MLB Lockout: How Cubs Schedule Impacted If Owners Cancel April

How Cubs schedule impacted if owners cancel April originally appeared on NBC Sports Chicago

Cancel the first month of games this season?

Say it ain’t Soler!

But that’s exactly what baseball’s owners and their commissioner signaled their willingness to do Monday, according to multiple reports — apparently (conveniently?) forgetting how “disastrous” commissioner Rob Manfred said losing regular-season games would be just two weeks ago.

Assuming a delay to the season would last only that mere month before a labor agreement could be reached in time to start in May — a big assumption once games start falling off the schedule — that could mean an unheard-of Cubs-White Sox Opening Day at Wrigley Field on May 3.

Whether that would cause the kind of stir and excitement it sounds like also assumes, in turn, that fans still give a rat’s ass enough to give owners any of their hard-earned money for a ticket at that point.

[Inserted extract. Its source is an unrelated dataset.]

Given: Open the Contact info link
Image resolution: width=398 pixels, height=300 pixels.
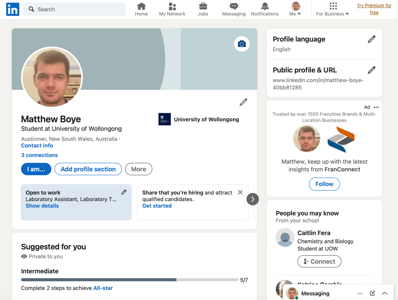Looking at the screenshot, I should click(37, 146).
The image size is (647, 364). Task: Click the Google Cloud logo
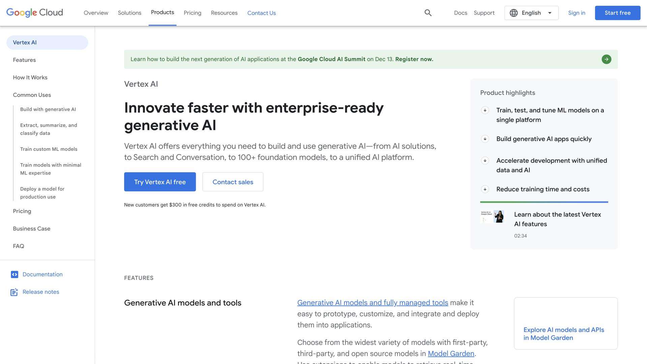(34, 12)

May 3 actually is the second scheduled game in May for the Cubs, with a series finale in Milwaukee scheduled March 1 ahead of an off day.

If today’s deadline passes and MLB’s reported threat wipes out exactly the 27 games games from March 31 through April, here’s what that means for the Cubs:

  • No April look in Atlanta at the defending World Series champ, which probably also means no look in April at former Cub Jorge Soler, the World Series MVP expected by many to re-sign with the Atlanta Braves as a free agent after the lockout.
  • In all, the Cubs would lose 14 games against 2021 playoff teams, including six against an NL Central-champion Brewers team that owned the Cubs last year (going 15-4 against the North Siders).
  • That includes the only series at Wrigley against AL power Tampa Bay, April 18-20.
  • On the other hand, the softest looking road trip of the season — six games in Pittsburgh and Colorado (April 12-17) also gets lost, along with four more games against the woeful Pirates and three against the weakened Reds.

Advantage Cubs? Disadvantage Cubs?

Who knows?

The two bigger questions at that point will be:

How many games can we even count on after April?

And: How many fans will care enough to be paying attention by then.